Provided records Start Marker

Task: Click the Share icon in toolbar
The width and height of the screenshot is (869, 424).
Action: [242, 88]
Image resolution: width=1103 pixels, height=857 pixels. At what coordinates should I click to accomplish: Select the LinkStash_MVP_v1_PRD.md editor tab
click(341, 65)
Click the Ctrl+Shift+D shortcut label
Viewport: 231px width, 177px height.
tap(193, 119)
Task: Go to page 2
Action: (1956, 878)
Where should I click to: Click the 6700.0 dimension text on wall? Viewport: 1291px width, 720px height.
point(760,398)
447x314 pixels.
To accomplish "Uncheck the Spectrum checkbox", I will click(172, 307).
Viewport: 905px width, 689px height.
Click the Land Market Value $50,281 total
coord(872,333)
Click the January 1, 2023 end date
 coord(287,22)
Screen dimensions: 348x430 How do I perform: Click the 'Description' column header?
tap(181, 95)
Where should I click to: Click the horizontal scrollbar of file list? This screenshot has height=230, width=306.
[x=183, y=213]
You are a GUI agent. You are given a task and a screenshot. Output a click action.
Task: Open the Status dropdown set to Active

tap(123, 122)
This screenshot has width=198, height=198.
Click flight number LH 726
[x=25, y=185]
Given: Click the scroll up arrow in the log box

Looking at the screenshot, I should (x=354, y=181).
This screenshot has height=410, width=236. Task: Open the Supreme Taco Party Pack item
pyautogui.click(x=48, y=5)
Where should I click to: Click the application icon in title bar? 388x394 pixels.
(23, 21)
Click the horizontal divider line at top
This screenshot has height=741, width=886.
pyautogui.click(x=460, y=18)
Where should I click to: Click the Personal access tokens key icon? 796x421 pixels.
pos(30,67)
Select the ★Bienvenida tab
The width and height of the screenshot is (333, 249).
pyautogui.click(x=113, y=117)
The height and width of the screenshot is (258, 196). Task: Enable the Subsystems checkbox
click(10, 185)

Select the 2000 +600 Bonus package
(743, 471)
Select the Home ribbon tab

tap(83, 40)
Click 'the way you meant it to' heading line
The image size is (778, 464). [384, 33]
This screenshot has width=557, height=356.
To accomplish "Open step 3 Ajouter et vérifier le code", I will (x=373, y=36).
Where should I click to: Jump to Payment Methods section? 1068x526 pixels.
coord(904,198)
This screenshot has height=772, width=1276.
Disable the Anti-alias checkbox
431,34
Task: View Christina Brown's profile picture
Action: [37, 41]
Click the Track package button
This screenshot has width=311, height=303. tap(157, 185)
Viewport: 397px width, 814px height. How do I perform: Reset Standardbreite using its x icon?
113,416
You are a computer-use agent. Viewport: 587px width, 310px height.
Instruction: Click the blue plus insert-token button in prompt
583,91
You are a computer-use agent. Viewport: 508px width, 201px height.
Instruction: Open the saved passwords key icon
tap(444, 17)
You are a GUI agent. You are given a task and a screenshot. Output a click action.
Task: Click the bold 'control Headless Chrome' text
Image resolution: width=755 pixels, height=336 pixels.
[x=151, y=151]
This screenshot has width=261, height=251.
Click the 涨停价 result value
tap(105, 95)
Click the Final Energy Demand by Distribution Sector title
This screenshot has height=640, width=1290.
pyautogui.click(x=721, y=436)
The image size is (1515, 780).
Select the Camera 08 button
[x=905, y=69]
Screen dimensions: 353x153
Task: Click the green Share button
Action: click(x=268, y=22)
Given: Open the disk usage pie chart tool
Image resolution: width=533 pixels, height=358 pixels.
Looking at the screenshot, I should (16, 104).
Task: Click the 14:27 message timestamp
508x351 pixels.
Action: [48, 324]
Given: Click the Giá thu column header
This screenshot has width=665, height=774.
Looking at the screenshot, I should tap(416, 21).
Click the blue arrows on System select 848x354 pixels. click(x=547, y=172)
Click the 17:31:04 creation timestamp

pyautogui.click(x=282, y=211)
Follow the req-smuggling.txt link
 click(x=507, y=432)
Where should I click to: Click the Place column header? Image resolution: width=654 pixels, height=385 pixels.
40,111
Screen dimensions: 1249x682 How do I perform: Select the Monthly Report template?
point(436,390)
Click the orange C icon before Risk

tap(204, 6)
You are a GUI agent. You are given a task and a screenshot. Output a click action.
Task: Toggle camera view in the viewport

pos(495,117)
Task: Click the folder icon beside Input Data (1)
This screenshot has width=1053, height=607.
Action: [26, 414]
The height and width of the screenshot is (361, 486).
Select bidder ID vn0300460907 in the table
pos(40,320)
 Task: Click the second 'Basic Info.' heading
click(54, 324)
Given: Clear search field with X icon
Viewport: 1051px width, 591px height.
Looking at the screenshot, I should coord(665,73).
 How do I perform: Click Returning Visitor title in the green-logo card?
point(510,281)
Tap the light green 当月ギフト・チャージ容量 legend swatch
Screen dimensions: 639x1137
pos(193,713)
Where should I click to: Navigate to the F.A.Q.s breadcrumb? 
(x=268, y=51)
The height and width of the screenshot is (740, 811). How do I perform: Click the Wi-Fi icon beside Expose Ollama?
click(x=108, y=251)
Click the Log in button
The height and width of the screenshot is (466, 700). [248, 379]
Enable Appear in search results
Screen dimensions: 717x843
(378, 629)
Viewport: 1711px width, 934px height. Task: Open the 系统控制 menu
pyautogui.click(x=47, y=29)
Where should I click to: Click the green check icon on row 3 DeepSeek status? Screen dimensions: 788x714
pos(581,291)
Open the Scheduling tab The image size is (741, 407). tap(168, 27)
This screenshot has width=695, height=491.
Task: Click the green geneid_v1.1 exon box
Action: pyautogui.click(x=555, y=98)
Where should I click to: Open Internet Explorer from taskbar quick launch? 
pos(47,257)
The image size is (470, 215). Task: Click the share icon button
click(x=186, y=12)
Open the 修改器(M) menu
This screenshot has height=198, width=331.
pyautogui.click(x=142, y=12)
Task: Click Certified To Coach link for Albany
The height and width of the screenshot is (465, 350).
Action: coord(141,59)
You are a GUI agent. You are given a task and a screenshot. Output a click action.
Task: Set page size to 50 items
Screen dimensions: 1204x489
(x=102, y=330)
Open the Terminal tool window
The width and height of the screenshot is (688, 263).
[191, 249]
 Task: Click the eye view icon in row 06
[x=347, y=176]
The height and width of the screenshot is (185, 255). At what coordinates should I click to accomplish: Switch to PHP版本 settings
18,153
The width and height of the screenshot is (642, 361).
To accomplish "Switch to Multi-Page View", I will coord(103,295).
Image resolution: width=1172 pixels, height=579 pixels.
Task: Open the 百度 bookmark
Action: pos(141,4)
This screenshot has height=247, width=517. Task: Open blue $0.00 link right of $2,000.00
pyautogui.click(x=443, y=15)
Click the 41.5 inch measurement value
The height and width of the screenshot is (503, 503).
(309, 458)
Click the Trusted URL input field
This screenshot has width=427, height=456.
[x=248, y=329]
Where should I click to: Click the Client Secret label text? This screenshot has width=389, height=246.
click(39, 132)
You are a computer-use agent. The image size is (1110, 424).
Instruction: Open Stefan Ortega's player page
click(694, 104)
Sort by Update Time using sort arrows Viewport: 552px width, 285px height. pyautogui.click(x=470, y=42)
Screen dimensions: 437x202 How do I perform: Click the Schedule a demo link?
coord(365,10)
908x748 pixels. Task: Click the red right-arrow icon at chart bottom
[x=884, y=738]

Provided records End Marker

Work request: What you return must be the lines above that run from the line with "Given: Click the scroll" to the line with "You are a computer-use agent. Viewport: 587px", inclusive, each copied exactly.

Task output:
Given: Click the scroll up arrow in the log box

Looking at the screenshot, I should (x=354, y=181).
This screenshot has height=410, width=236. Task: Open the Supreme Taco Party Pack item
pyautogui.click(x=48, y=5)
Where should I click to: Click the application icon in title bar? 388x394 pixels.
(23, 21)
Click the horizontal divider line at top
This screenshot has height=741, width=886.
pyautogui.click(x=460, y=18)
Where should I click to: Click the Personal access tokens key icon? 796x421 pixels.
pos(30,67)
Select the ★Bienvenida tab
The width and height of the screenshot is (333, 249).
pyautogui.click(x=113, y=117)
The height and width of the screenshot is (258, 196). Task: Enable the Subsystems checkbox
click(10, 185)

Select the 2000 +600 Bonus package
(743, 471)
Select the Home ribbon tab

tap(83, 40)
Click 'the way you meant it to' heading line
The image size is (778, 464). [384, 33]
This screenshot has width=557, height=356.
To accomplish "Open step 3 Ajouter et vérifier le code", I will (x=373, y=36).
Where should I click to: Jump to Payment Methods section? 1068x526 pixels.
coord(904,198)
This screenshot has height=772, width=1276.
Disable the Anti-alias checkbox
431,34
Task: View Christina Brown's profile picture
Action: [37, 41]
Click the Track package button
This screenshot has width=311, height=303. tap(157, 185)
Viewport: 397px width, 814px height. How do I perform: Reset Standardbreite using its x icon?
113,416
You are a computer-use agent. Viewport: 587px width, 310px height.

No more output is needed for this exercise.